Task details: Beginning with the first line of the data below, reproduce every line unchanged, ending with the line that holds "Image resolution: width=936".
────────────────────
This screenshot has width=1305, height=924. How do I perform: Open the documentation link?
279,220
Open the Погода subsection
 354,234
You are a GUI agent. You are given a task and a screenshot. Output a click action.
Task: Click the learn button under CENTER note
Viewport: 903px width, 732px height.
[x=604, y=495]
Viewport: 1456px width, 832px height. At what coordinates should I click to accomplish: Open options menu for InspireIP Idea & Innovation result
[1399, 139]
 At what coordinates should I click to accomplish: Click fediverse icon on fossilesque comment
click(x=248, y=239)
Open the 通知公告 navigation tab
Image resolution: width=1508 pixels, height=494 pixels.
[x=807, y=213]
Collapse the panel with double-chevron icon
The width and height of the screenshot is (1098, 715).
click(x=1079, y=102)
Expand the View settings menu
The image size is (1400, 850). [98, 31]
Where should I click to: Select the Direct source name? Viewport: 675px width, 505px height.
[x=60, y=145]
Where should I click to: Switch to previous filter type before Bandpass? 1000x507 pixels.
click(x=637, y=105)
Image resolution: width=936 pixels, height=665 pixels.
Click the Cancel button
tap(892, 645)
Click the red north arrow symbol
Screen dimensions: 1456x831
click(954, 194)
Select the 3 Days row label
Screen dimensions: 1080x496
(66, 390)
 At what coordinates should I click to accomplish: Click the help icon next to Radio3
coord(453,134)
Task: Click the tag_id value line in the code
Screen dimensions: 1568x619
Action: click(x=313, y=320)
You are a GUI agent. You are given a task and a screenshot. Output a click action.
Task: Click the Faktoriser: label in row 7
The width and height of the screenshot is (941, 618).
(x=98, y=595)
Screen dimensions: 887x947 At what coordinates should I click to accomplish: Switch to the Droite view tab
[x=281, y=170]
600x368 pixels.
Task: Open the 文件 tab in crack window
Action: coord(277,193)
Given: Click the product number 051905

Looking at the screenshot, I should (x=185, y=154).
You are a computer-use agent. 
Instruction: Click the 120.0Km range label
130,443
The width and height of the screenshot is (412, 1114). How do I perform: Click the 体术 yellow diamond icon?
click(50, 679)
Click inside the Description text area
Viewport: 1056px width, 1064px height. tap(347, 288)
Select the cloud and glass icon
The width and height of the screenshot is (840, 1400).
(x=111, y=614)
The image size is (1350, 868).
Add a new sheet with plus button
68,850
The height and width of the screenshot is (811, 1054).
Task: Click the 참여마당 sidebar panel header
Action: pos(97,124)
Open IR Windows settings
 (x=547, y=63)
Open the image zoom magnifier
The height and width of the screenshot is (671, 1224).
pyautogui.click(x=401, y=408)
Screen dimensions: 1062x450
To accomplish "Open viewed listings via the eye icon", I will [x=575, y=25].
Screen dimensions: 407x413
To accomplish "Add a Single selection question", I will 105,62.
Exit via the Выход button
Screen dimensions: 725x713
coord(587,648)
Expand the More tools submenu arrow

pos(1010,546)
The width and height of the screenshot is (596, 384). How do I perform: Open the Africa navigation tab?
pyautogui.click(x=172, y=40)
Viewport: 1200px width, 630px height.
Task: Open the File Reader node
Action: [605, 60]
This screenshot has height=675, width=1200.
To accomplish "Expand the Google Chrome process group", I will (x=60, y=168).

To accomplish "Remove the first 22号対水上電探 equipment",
────────────────────
Problem solution:
This screenshot has width=1305, height=924. How do I perform: Open the documentation link?
279,220
Open the Погода subsection
 354,234
You are a GUI agent. You are given a task and a screenshot. Output a click action.
Task: Click the learn button under CENTER note
Viewport: 903px width, 732px height.
[x=604, y=495]
Viewport: 1456px width, 832px height. At what coordinates should I click to accomplish: Open options menu for InspireIP Idea & Innovation result
[1399, 139]
 At what coordinates should I click to accomplish: Click fediverse icon on fossilesque comment
click(x=248, y=239)
Open the 通知公告 navigation tab
Image resolution: width=1508 pixels, height=494 pixels.
[x=807, y=213]
Collapse the panel with double-chevron icon
The width and height of the screenshot is (1098, 715).
click(x=1079, y=102)
Expand the View settings menu
The image size is (1400, 850). [98, 31]
Where should I click to: Select the Direct source name? Viewport: 675px width, 505px height.
[x=60, y=145]
Where should I click to: Switch to previous filter type before Bandpass? 1000x507 pixels.
click(x=637, y=105)
Image resolution: width=936 pixels, height=665 pixels.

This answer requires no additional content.